Please show every line of the material below that contains the string "Task", matching its case exactly.

Text and item location entries
▼
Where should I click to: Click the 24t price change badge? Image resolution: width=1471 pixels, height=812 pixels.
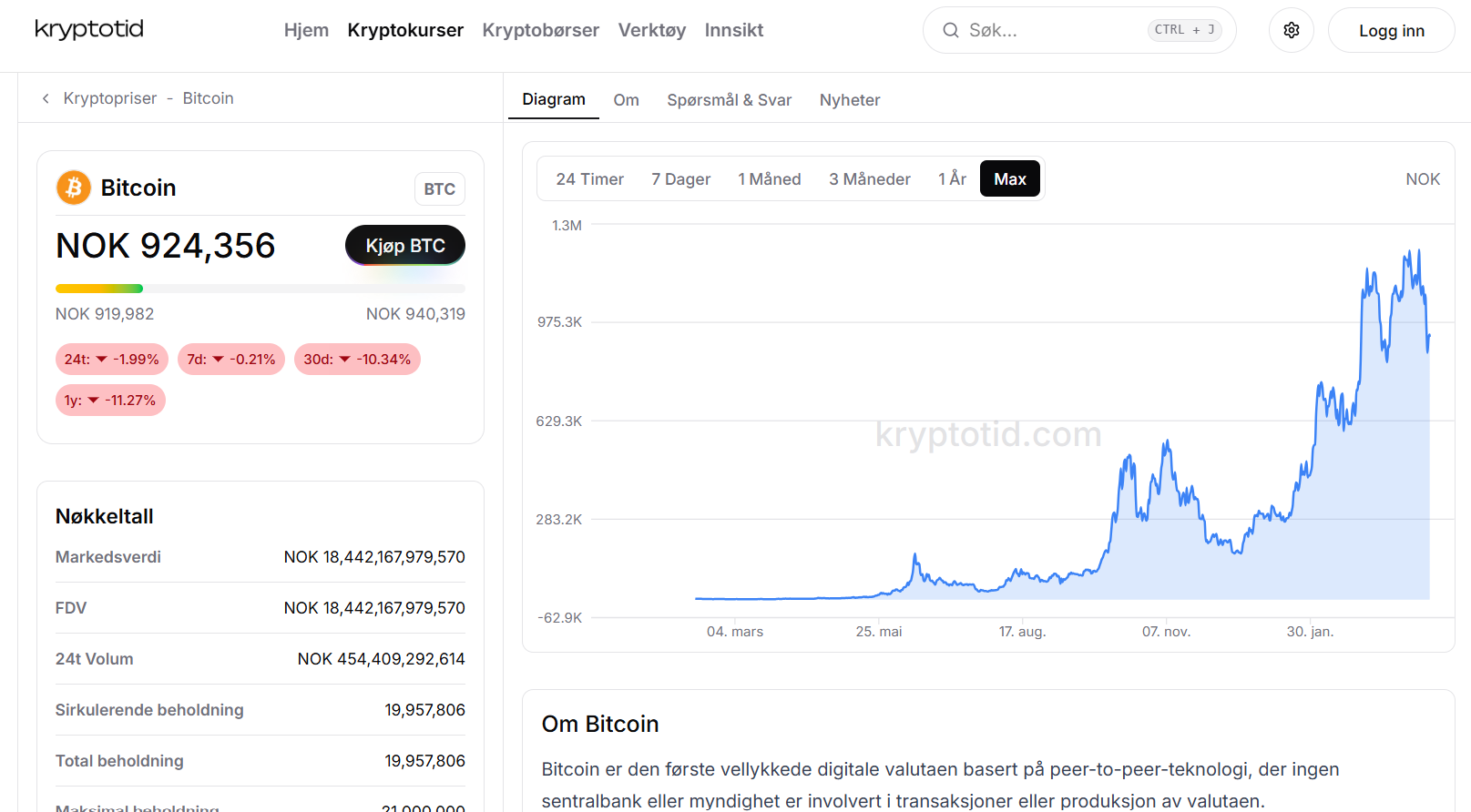pyautogui.click(x=112, y=360)
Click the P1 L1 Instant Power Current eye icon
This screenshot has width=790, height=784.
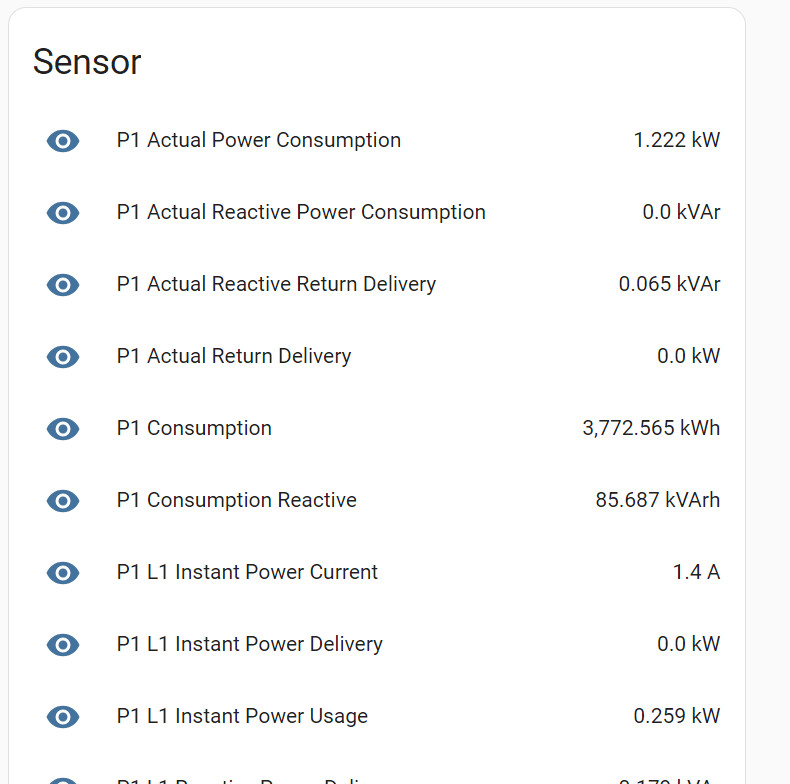click(x=63, y=573)
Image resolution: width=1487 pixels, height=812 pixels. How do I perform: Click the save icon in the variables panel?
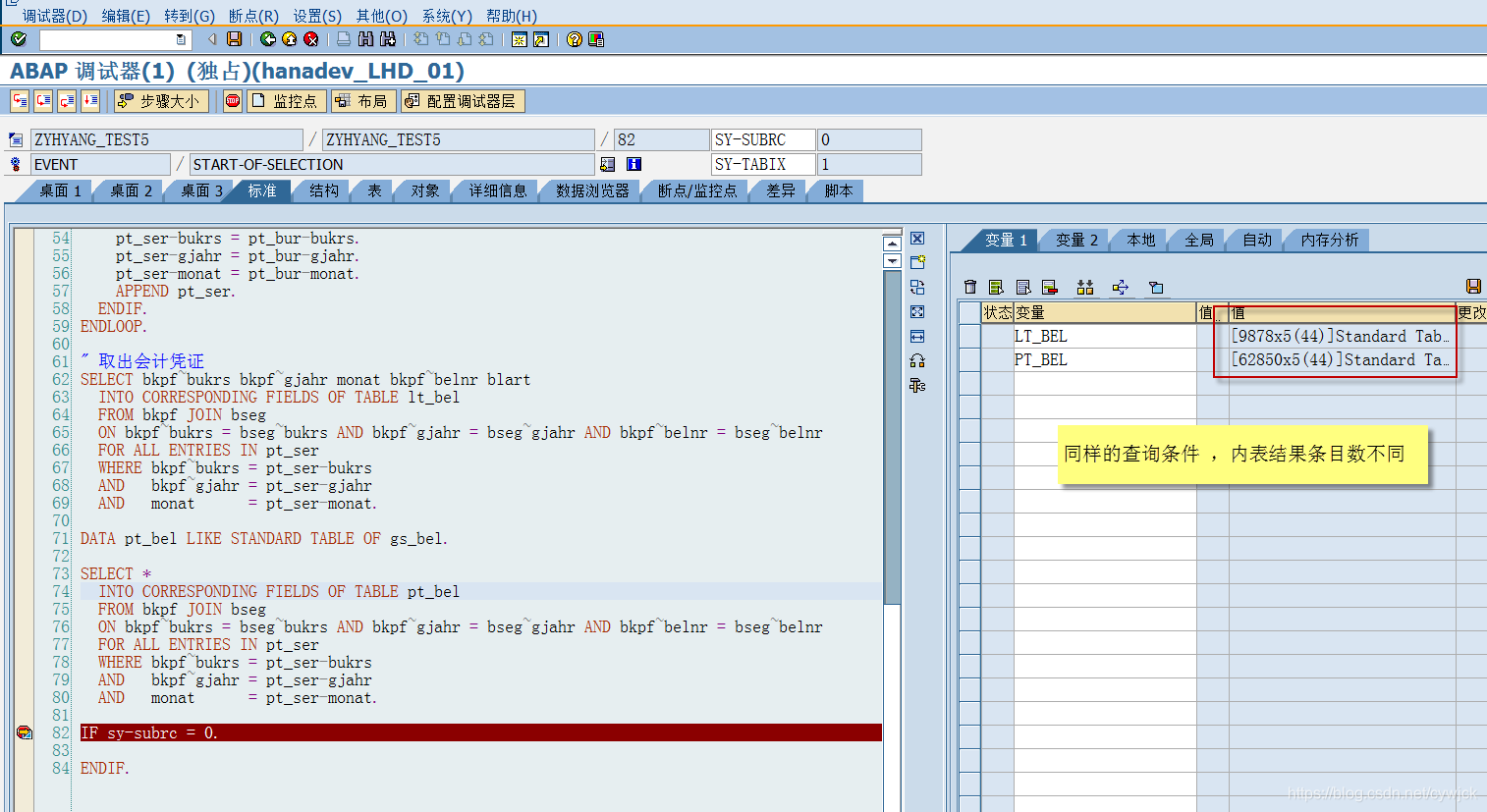pyautogui.click(x=1473, y=285)
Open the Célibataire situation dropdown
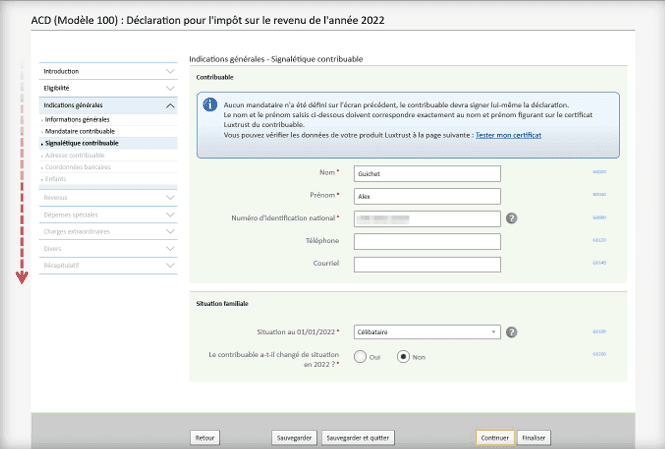 427,332
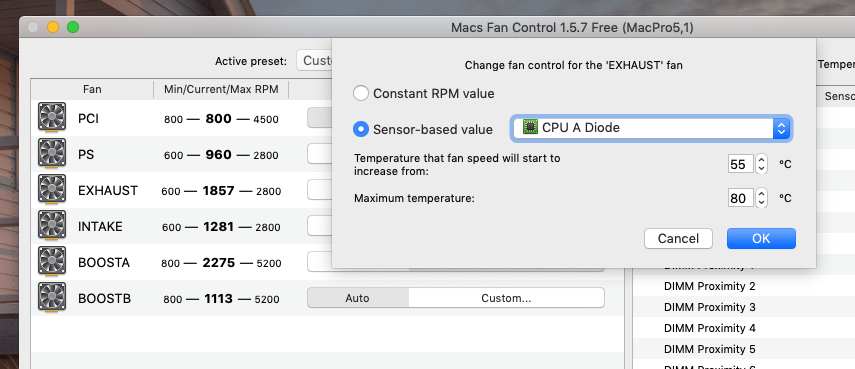The width and height of the screenshot is (855, 369).
Task: Confirm the dialog with OK
Action: coord(761,239)
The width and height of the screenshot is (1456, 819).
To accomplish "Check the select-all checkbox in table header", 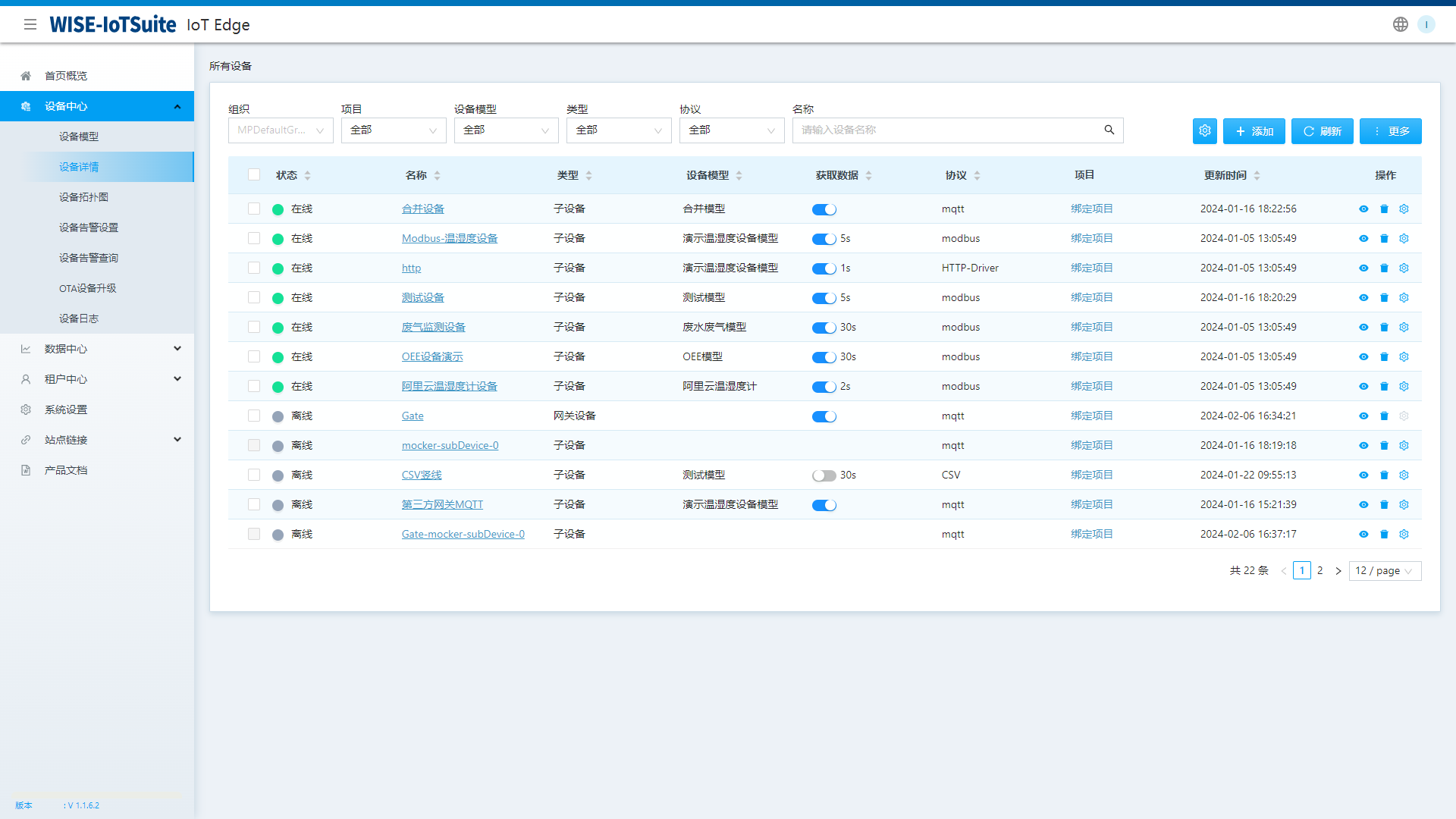I will (x=254, y=174).
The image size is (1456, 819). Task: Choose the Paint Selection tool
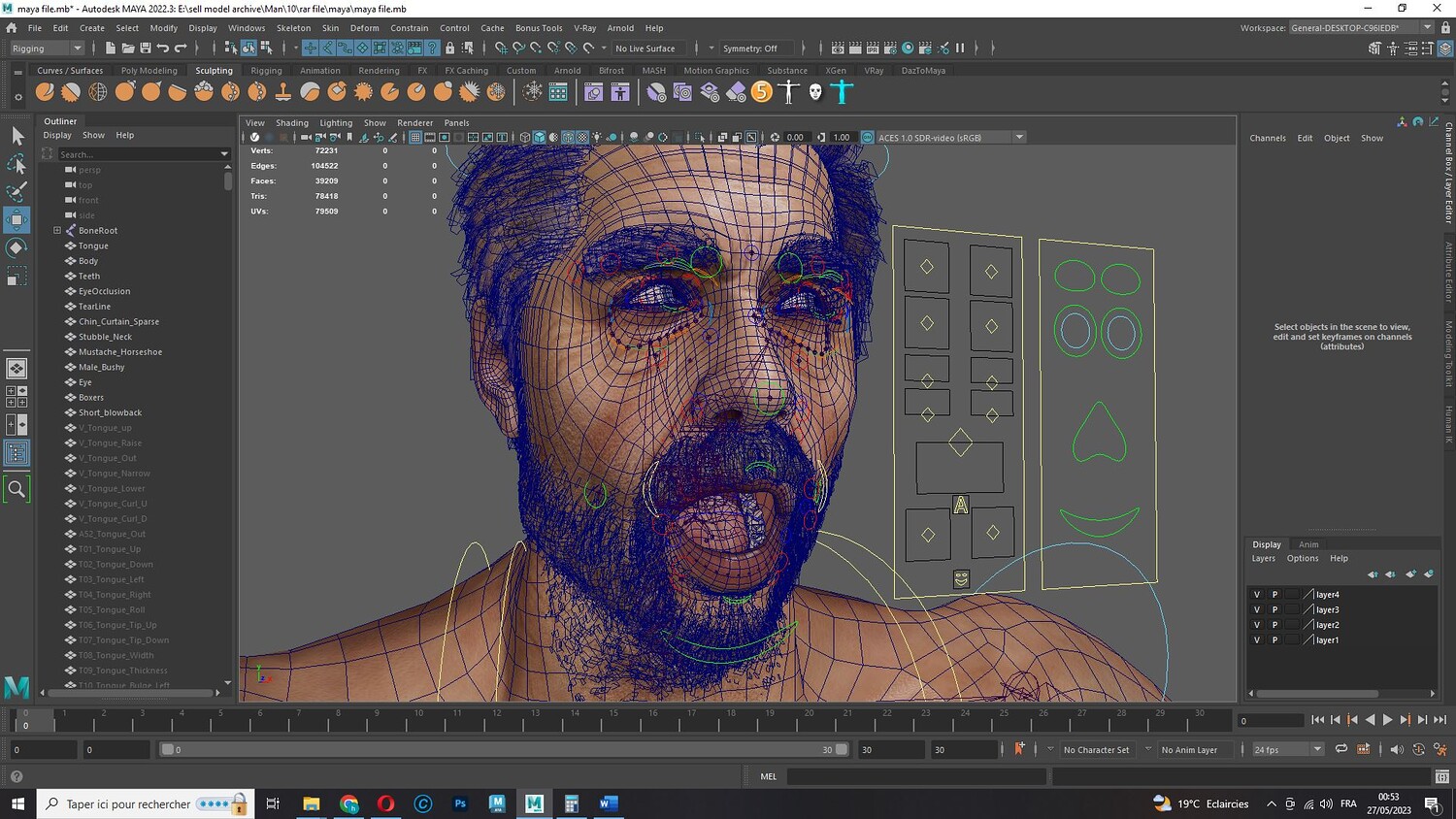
▲
### EXERCISE OUTPUT
Task: Confirm the dialog with OK
The image size is (1456, 819). Task: Choose the Paint Selection tool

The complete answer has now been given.